LABEL TECH, A DIVISION OF PRIDAMOR INC.

Decisions


LABEL TECH, A DIVISION OF PRIDAMOR INC.
v.
THE MINISTER OF NATIONAL REVENUE
Appeal No. AP-91-061

TABLE OF CONTENTS

Ottawa, Monday, August 17, 1992

Appeal No. AP-91-061

IN THE MATTER OF an appeal heard on June 23, 1992, under section 81.19 of the Excise Tax Act, R.S.C., 1985, c. E-15, as amended;

AND IN THE MATTER OF a decision of the Minister of National Revenue dated March 12, 1991, with respect to a notice of objection served under section 81.15 of the Excise Tax Act.

BETWEEN

LABEL TECH, A DIVISION OF PRIDAMOR INC. Appellant

AND

THE MINISTER OF NATIONAL REVENUE Respondent

The appeal is allowed. Labels produced by the appellant and sold to Mac's Convenience Stores Inc., A Division of Silcorp Limited, are articles and materials for use exclusively in the manufacture or production of food for human consumption pursuant to sections 1 and 3, Part V, Schedule III to the Excise Tax Act.


Robert C. Coates, Q.C. ______ Robert C. Coates, Q.C. Presiding Member

W. Roy Hines ______ W. Roy Hines Member

Charles A. Gracey ______ Charles A. Gracey Member

Robert J. Martin ______ Robert J. Martin Secretary





The issue in this appeal is whether labels produced by the appellant and sold to Mac's Convenience Stores Inc., A Division of Silcorp Limited, are articles and materials for use exclusively in the manufacture or production of food for human consumption pursuant to sections 1 and 3, Part V, Schedule III to the Excise Tax Act.

HELD: The appeal is allowed.

Place of Hearing: Ottawa, Ontario Date of Hearing: June 23, 1992 Date of Decision: August 17, 1992
Tribunal Members: Robert C. Coates, Q.C., Presiding Member W. Roy Hines, Member Charles A. Gracey, Member
Counsel for the Tribunal: Clifford Sosnow
Clerk of the Tribunal: Janet Rumball
Appearances: Neil A. Bass, for the appellant Brian Tittemore, for the respondent





The appellant is a manufacturer of labels which are affixed to prepared foods sold at Mac's Convenience Stores Inc. (Mac's). Mac's, which is a division of Silcorp Limited, is an operator of retail convenience stores. At issue is whether the labels are federal sales tax exempt.
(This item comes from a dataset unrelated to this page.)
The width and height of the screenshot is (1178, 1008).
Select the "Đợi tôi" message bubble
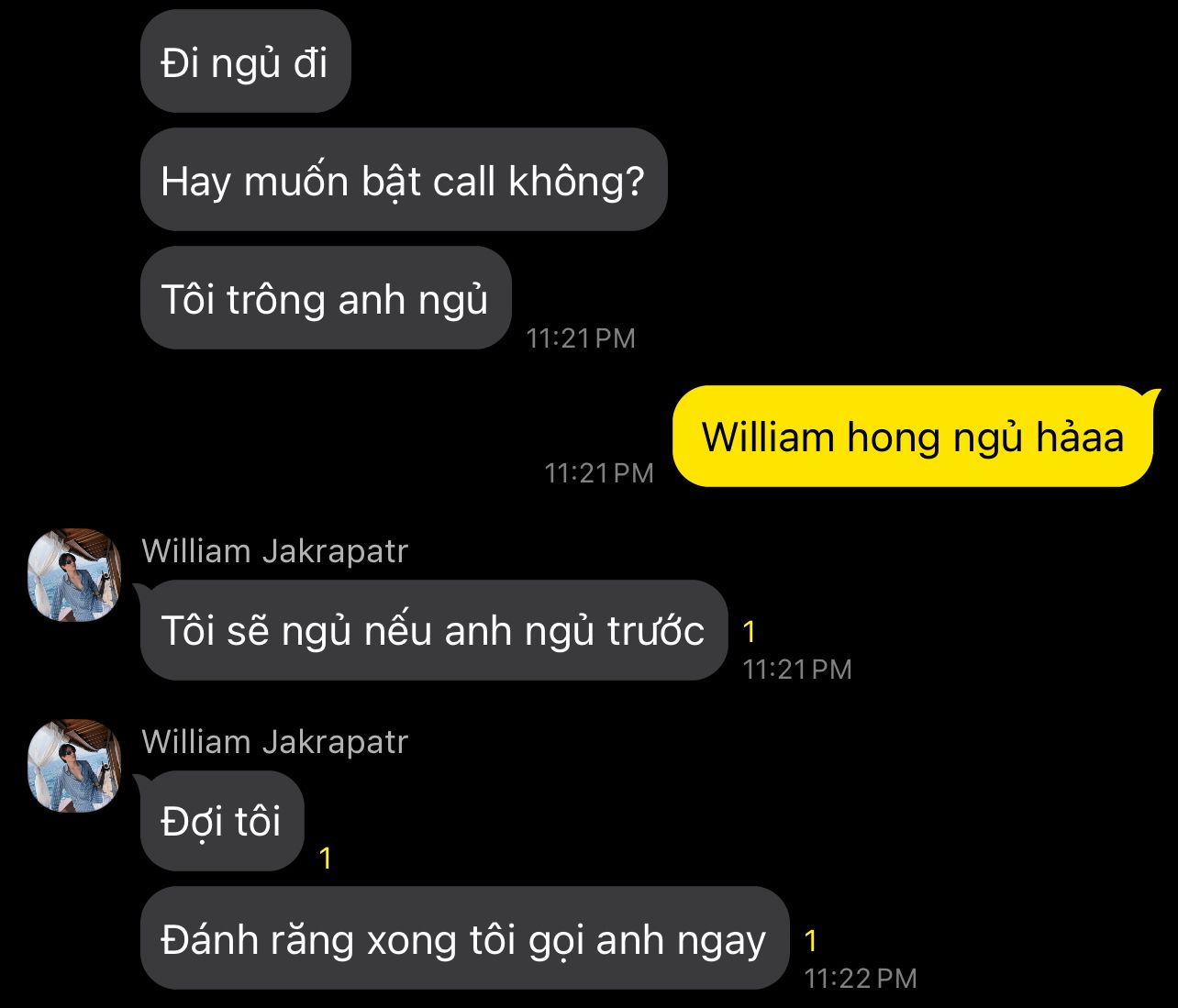click(x=221, y=821)
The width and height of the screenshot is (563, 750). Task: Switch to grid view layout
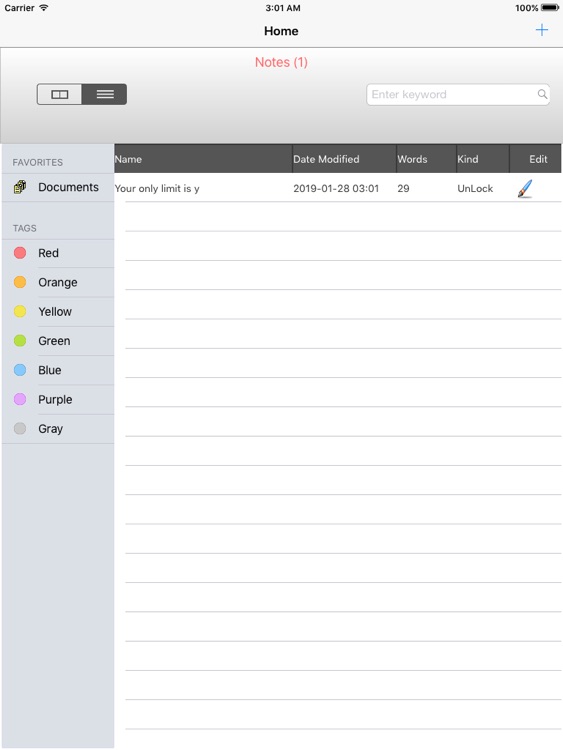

Mac's and a company called Golden Touch Foods Limited (Golden Touch) have an arms length business relation whereby Golden Touch produces prepared foods such as sandwiches and hamburgers for Mac's. The appellant's labels, which are sold to Mac's, are shipped directly by the appellant to Golden Touch where they are affixed to the wrapping of the prepared foods. In turn, Golden Touch sells and distributes the products to Mac's which offers the goods at its convenience stores under the trademark "Fresh Express." The labels specify, in French and English, the prepared foods being sold and the ingredients used in making the product and include the name "Mac's Convenience Stores Inc."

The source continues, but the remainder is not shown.